Revised MSF nutrition guidelines

We would like to comment on the draft of the newly revised MSF guidelines for the treatment of severe malnutrition (Issue 12, April 2001). We appreciate that some practices have to be simplified in emergency settings, especially initially when there is a sudden influx of large numbers of patients, and staff are newly recruited. We are concerned, however, that the proposed divergence from 'best practice' will result in unnecessary deaths.
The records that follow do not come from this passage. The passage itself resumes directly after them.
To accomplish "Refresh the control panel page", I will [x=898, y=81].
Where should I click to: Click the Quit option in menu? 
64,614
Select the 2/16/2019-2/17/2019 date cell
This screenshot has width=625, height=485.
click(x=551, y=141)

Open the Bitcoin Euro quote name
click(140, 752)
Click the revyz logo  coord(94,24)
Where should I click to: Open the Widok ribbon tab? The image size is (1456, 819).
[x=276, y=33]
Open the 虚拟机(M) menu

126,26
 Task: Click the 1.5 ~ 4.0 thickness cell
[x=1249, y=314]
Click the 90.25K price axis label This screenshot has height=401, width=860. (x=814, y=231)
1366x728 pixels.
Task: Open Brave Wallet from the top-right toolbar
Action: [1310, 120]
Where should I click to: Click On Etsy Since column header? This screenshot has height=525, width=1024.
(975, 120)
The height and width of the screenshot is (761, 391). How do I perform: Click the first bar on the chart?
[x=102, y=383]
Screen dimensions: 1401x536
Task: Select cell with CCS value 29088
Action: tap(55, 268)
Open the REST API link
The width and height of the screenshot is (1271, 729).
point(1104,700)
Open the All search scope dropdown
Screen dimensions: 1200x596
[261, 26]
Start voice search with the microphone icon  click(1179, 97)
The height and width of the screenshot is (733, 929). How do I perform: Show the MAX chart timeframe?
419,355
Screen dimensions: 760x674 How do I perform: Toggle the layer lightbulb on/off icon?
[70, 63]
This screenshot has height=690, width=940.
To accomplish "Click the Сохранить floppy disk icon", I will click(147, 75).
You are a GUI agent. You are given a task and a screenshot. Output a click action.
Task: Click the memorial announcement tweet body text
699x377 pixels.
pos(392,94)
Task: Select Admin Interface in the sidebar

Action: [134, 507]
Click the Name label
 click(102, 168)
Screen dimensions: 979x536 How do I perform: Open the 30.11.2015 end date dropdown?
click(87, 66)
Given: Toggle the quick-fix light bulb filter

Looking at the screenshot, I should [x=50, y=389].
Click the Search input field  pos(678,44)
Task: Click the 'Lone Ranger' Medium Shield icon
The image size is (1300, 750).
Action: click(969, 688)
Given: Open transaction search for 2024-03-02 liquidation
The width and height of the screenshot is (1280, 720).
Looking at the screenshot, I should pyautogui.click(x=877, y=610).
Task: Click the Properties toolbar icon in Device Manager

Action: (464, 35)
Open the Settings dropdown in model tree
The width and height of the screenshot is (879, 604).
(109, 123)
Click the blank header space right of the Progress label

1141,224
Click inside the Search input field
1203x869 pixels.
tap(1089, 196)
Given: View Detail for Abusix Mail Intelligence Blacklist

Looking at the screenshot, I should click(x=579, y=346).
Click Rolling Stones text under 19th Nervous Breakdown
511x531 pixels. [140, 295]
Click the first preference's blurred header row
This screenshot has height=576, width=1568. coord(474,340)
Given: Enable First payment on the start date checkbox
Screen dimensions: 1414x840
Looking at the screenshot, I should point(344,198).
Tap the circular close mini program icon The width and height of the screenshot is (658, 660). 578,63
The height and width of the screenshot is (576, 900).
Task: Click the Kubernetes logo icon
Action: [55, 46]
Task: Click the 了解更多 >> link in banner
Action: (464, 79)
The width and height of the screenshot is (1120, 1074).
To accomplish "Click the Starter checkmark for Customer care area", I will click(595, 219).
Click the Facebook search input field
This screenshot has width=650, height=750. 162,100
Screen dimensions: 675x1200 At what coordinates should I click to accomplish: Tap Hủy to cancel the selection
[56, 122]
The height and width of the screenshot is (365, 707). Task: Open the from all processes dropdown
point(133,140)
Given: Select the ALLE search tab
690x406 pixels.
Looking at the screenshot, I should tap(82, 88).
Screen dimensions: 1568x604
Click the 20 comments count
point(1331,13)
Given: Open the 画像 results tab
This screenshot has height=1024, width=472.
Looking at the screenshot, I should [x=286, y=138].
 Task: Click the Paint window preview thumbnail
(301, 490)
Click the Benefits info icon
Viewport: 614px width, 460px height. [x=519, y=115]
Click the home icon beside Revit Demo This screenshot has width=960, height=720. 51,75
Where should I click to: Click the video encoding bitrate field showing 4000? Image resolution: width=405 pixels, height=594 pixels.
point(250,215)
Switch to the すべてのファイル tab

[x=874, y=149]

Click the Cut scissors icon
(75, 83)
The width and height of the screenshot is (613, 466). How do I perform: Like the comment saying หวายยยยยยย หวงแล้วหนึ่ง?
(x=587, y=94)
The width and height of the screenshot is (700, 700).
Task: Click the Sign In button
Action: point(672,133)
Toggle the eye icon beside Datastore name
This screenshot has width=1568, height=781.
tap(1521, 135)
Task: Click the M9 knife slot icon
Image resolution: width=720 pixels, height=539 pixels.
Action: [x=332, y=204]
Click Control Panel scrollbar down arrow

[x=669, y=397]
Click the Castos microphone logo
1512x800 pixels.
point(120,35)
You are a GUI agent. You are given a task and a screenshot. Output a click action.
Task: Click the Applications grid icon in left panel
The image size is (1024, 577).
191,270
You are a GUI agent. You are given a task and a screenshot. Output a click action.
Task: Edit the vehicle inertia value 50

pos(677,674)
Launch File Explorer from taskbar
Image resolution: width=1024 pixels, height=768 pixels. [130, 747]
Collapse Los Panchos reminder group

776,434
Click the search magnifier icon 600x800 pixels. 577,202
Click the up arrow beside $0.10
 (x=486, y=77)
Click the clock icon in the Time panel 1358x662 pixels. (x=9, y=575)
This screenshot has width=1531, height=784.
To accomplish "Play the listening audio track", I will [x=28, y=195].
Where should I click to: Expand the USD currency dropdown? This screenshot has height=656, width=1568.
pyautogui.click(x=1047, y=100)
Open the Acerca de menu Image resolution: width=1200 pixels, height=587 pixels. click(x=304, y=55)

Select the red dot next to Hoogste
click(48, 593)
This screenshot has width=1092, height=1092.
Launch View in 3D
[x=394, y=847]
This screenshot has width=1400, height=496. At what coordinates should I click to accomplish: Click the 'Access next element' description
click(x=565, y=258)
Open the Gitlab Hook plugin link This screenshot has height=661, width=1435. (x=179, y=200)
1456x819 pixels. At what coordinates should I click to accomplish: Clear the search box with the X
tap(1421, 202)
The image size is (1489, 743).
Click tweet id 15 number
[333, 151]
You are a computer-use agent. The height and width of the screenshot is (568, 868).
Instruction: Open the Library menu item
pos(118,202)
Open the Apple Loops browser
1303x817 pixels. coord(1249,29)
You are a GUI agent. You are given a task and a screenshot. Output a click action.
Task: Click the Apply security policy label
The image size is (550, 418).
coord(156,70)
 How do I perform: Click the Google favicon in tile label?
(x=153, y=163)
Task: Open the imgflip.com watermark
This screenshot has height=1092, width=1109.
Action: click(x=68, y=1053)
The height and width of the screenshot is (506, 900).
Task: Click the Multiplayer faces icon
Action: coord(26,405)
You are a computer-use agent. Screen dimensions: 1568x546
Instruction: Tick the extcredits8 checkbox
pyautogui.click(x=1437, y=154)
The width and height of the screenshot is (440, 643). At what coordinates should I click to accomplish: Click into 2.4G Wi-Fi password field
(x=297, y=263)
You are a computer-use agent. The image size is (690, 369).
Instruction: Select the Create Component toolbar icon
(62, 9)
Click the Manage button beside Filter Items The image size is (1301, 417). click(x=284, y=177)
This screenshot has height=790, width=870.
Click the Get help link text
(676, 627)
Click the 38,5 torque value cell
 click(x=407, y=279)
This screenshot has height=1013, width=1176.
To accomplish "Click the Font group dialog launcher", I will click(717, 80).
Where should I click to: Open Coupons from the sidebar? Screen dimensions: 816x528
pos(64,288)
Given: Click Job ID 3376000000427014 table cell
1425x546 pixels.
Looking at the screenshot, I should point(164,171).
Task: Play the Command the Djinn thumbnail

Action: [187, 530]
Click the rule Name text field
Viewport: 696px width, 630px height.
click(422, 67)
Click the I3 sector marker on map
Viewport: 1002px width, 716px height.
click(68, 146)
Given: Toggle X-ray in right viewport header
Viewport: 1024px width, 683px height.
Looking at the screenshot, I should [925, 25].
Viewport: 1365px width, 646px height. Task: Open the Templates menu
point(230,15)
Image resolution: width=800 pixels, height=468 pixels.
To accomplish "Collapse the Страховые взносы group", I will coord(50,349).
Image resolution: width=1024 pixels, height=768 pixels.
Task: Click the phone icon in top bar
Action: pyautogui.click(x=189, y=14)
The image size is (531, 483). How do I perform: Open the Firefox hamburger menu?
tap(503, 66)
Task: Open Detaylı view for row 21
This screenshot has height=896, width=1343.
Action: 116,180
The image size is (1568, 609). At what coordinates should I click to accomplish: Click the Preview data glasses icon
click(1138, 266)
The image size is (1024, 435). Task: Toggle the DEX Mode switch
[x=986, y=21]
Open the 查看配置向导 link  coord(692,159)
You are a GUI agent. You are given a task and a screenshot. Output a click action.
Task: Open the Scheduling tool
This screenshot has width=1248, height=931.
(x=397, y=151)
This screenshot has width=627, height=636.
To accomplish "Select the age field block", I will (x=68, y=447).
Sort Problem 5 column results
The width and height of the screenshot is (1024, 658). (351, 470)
  1. Standard diet (one vs two formulas). There are very considerable risks in simplifying feeding to just one formula (F-100) and failing to give F-75 in the initial phase of treatment (particularly for patients with oedematous malnutrition). For example, two of us (MG, YG) recently visited two therapeutic feeding centres in Africa where kwashiorkor is common. The first centre used the MSF protocol with only F-100 and about 20% of the children died during treatment. In contrast, in a neighbouring centre which used F-75 as the initial treatment, only 5% died. We examined some of the newly admitted children receiving F-100. The first four children we saw were all in heart failure, which MSF correctly emphasise is a risk when F-100 is fed too early. We have had this experience several times-usually the heart failure is misdiagnosed as pneumonia. A 3-times higher mortality was also found among severely malnourished adults fed a single high protein formula from admission (Collins et al, 1998).
    F-100 has too much sodium and protein for the very ill malnourished patient, and too high an osmolarity. F-75 was specifically designed to reduce deaths during treatment by taking into account the damaging effect that malnutrition has on cells and organs. With prepackaged products, it is not difficult to provide both F-75 and F-100. Thus to make F-75: open one red package and empty into 2 litres of water in a red bucket, stir and give according to instructions. For F- 100: open one blue package, empty into 2 litres of water in a blue bucket, stir and give according to instructions.
    Many NGOs (including ACF, CONCERN, GVC, IMC and ICRC) are already using F-75 and F-100, without encountering the difficulties or the confusion that MSF fears.
  2. Feeding frequency. MSF makes no mention of feeding very ill children at night in 24 hour care units. Experience has shown that deaths often occur at night or early morning conventionally ascribed to hypoglycaemia and hypothermia. These deaths can be prevented by night feeding and such a practice should be included in treatment recommendations.
  3. Routine treatment with iron MSF advises: 'Iron with malaria testing'. The meaning of this is not clear, but if it means that iron should be given routinely, this is contrary to WHO advice which is based on evidence of higher mortality when iron is given in the initial phase (Phase 1). In severe malnutrition, reduction in ironbinding transferrin means children are less able to bind all the iron given to them. Any 'free' iron is harmful because it promotes production of highly damaging free radicals. Free iron also promotes the growth of some pathogens, making some infections worse. Thus, iron should never be given during the initial phase of treatment until the child has re-synthesised sufficient iron-binding proteins. It should be given only during the rehabilitation phase.
  4. Antibiotics. MSF advises that antibiotic treatment for adults should be given only if there are signs of infection. This advice conflicts with WHO recommendations. In severe malnutrition the usual signs of infection, such as fever, are often absent and infections remain hidden. Antibiotics should always be given straightaway to all severely malnourished patients, regardless of age.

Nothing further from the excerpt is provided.